**DATA FOR THIS TASK:**
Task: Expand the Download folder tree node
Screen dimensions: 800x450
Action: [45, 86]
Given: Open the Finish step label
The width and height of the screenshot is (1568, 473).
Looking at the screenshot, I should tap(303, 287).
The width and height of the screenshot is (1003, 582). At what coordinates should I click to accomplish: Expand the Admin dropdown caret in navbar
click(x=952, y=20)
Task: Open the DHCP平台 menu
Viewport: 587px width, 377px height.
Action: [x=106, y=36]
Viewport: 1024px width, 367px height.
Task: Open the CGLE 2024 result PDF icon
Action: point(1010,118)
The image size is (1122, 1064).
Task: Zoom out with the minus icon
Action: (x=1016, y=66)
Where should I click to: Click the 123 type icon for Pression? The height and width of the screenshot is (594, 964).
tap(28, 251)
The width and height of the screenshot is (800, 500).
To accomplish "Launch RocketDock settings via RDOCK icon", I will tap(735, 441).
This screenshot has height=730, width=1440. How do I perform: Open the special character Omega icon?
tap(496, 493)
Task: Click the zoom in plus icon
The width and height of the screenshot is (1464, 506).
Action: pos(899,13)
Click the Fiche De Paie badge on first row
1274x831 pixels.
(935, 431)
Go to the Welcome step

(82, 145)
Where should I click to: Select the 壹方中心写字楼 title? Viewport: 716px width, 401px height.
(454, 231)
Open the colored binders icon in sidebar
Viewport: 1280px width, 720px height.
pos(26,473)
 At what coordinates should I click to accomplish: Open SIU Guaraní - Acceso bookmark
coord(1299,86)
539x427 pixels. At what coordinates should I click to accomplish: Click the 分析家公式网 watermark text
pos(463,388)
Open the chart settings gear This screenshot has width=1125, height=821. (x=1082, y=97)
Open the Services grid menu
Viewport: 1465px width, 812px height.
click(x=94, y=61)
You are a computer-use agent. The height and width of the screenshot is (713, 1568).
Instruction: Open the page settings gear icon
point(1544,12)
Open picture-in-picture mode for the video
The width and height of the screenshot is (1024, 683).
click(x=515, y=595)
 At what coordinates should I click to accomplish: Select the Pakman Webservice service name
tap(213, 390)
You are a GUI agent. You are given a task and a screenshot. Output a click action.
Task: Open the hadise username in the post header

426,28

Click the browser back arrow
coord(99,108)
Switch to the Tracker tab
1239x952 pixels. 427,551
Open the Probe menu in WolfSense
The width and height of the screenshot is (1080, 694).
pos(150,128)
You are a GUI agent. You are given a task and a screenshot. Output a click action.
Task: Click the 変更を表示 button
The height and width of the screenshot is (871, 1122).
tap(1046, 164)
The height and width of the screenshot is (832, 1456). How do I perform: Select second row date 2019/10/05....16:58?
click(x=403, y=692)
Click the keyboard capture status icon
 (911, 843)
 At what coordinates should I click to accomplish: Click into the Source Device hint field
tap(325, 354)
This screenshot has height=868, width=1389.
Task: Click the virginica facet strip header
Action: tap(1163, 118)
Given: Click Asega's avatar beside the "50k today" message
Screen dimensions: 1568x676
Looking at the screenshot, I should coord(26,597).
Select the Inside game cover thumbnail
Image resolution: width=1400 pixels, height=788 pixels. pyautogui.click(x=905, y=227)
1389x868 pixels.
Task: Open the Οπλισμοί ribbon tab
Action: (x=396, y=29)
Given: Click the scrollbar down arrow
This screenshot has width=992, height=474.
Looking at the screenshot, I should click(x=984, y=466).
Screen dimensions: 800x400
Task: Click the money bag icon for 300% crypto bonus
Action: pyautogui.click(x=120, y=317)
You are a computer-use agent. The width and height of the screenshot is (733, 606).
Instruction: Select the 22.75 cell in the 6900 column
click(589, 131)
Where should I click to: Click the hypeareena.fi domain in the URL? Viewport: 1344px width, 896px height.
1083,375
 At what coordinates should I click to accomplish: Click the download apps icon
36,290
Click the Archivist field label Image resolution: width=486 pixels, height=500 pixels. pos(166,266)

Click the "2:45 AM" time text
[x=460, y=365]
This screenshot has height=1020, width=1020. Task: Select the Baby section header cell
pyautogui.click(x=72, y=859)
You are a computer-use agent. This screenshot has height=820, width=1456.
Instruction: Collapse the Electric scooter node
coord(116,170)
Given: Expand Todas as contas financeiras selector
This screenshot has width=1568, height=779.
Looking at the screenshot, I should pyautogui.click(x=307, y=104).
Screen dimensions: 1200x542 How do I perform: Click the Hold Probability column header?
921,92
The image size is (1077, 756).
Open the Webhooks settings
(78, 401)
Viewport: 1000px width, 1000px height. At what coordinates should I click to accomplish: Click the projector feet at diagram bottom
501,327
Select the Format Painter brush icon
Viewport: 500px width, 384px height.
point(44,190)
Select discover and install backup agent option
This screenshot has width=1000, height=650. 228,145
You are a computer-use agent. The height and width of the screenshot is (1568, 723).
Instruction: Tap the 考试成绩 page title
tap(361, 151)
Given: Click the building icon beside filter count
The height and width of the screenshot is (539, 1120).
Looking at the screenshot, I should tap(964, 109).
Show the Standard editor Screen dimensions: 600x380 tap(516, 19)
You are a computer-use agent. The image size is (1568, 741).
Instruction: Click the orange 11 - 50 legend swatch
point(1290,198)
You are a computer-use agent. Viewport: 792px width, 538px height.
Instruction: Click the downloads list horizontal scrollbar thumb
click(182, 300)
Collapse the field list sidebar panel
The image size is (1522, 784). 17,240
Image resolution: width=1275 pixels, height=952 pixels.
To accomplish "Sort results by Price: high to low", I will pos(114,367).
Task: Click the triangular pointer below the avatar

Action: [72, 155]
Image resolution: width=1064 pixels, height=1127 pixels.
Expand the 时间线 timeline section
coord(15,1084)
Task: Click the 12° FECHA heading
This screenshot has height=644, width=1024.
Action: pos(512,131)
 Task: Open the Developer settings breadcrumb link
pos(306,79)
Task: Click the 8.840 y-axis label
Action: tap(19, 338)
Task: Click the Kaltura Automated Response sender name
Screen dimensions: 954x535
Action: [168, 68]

**WHAT IS REQUIRED:**
Write out all the rows above again, swapping every "Instruction" for "Goal" and keeping everything else the same.

**ANSWER TO THIS TASK:**
Task: Expand the Download folder tree node
Screen dimensions: 800x450
Action: [45, 86]
Given: Open the Finish step label
The width and height of the screenshot is (1568, 473).
Looking at the screenshot, I should tap(303, 287).
The width and height of the screenshot is (1003, 582). At what coordinates should I click to accomplish: Expand the Admin dropdown caret in navbar
click(x=952, y=20)
Task: Open the DHCP平台 menu
Viewport: 587px width, 377px height.
Action: [x=106, y=36]
Viewport: 1024px width, 367px height.
Task: Open the CGLE 2024 result PDF icon
Action: point(1010,118)
The image size is (1122, 1064).
Task: Zoom out with the minus icon
Action: (x=1016, y=66)
Where should I click to: Click the 123 type icon for Pression? The height and width of the screenshot is (594, 964).
tap(28, 251)
The width and height of the screenshot is (800, 500).
To accomplish "Launch RocketDock settings via RDOCK icon", I will tap(735, 441).
This screenshot has height=730, width=1440. How do I perform: Open the special character Omega icon?
tap(496, 493)
Task: Click the zoom in plus icon
The width and height of the screenshot is (1464, 506).
Action: pos(899,13)
Click the Fiche De Paie badge on first row
1274x831 pixels.
(935, 431)
Go to the Welcome step

(82, 145)
Where should I click to: Select the 壹方中心写字楼 title? Viewport: 716px width, 401px height.
(454, 231)
Open the colored binders icon in sidebar
Viewport: 1280px width, 720px height.
pos(26,473)
 At what coordinates should I click to accomplish: Open SIU Guaraní - Acceso bookmark
coord(1299,86)
539x427 pixels. At what coordinates should I click to accomplish: Click the 分析家公式网 watermark text
pos(463,388)
Open the chart settings gear This screenshot has width=1125, height=821. (x=1082, y=97)
Open the Services grid menu
Viewport: 1465px width, 812px height.
click(x=94, y=61)
You are a computer-use agent. The height and width of the screenshot is (713, 1568).
Goal: Open the page settings gear icon
point(1544,12)
Open picture-in-picture mode for the video
The width and height of the screenshot is (1024, 683).
click(x=515, y=595)
 At what coordinates should I click to accomplish: Select the Pakman Webservice service name
tap(213, 390)
You are a GUI agent. You are given a task and a screenshot. Output a click action.
Task: Open the hadise username in the post header

426,28

Click the browser back arrow
coord(99,108)
Switch to the Tracker tab
1239x952 pixels. 427,551
Open the Probe menu in WolfSense
The width and height of the screenshot is (1080, 694).
pos(150,128)
You are a GUI agent. You are given a task and a screenshot. Output a click action.
Task: Click the 変更を表示 button
The height and width of the screenshot is (871, 1122).
tap(1046, 164)
The height and width of the screenshot is (832, 1456). How do I perform: Select second row date 2019/10/05....16:58?
click(x=403, y=692)
Click the keyboard capture status icon
 (911, 843)
 At what coordinates should I click to accomplish: Click into the Source Device hint field
tap(325, 354)
This screenshot has height=868, width=1389.
Task: Click the virginica facet strip header
Action: tap(1163, 118)
Given: Click Asega's avatar beside the "50k today" message
Screen dimensions: 1568x676
Looking at the screenshot, I should coord(26,597).
Select the Inside game cover thumbnail
Image resolution: width=1400 pixels, height=788 pixels. pyautogui.click(x=905, y=227)
1389x868 pixels.
Task: Open the Οπλισμοί ribbon tab
Action: (x=396, y=29)
Given: Click the scrollbar down arrow
This screenshot has width=992, height=474.
Looking at the screenshot, I should click(x=984, y=466).
Screen dimensions: 800x400
Task: Click the money bag icon for 300% crypto bonus
Action: pyautogui.click(x=120, y=317)
You are a computer-use agent. The width and height of the screenshot is (733, 606).
Goal: Select the 22.75 cell in the 6900 column
click(589, 131)
Where should I click to: Click the hypeareena.fi domain in the URL? Viewport: 1344px width, 896px height.
1083,375
 At what coordinates should I click to accomplish: Click the download apps icon
36,290
Click the Archivist field label Image resolution: width=486 pixels, height=500 pixels. pos(166,266)

Click the "2:45 AM" time text
[x=460, y=365]
This screenshot has height=1020, width=1020. Task: Select the Baby section header cell
pyautogui.click(x=72, y=859)
You are a computer-use agent. This screenshot has height=820, width=1456.
Goal: Collapse the Electric scooter node
coord(116,170)
Given: Expand Todas as contas financeiras selector
This screenshot has width=1568, height=779.
Looking at the screenshot, I should pyautogui.click(x=307, y=104).
Screen dimensions: 1200x542 How do I perform: Click the Hold Probability column header?
921,92
The image size is (1077, 756).
Open the Webhooks settings
(78, 401)
Viewport: 1000px width, 1000px height. At what coordinates should I click to accomplish: Click the projector feet at diagram bottom
501,327
Select the Format Painter brush icon
Viewport: 500px width, 384px height.
point(44,190)
Select discover and install backup agent option
This screenshot has width=1000, height=650. 228,145
You are a computer-use agent. The height and width of the screenshot is (1568, 723).
Goal: Tap the 考试成绩 page title
tap(361, 151)
Given: Click the building icon beside filter count
The height and width of the screenshot is (539, 1120).
Looking at the screenshot, I should tap(964, 109).
Show the Standard editor Screen dimensions: 600x380 tap(516, 19)
You are a computer-use agent. The image size is (1568, 741).
Goal: Click the orange 11 - 50 legend swatch
point(1290,198)
You are a computer-use agent. Viewport: 792px width, 538px height.
Goal: Click the downloads list horizontal scrollbar thumb
click(182, 300)
Collapse the field list sidebar panel
The image size is (1522, 784). 17,240
Image resolution: width=1275 pixels, height=952 pixels.
To accomplish "Sort results by Price: high to low", I will pos(114,367).
Task: Click the triangular pointer below the avatar

Action: [72, 155]
Image resolution: width=1064 pixels, height=1127 pixels.
Expand the 时间线 timeline section
coord(15,1084)
Task: Click the 12° FECHA heading
This screenshot has height=644, width=1024.
Action: pos(512,131)
 Task: Open the Developer settings breadcrumb link
pos(306,79)
Task: Click the 8.840 y-axis label
Action: tap(19, 338)
Task: Click the Kaltura Automated Response sender name
Screen dimensions: 954x535
Action: [168, 68]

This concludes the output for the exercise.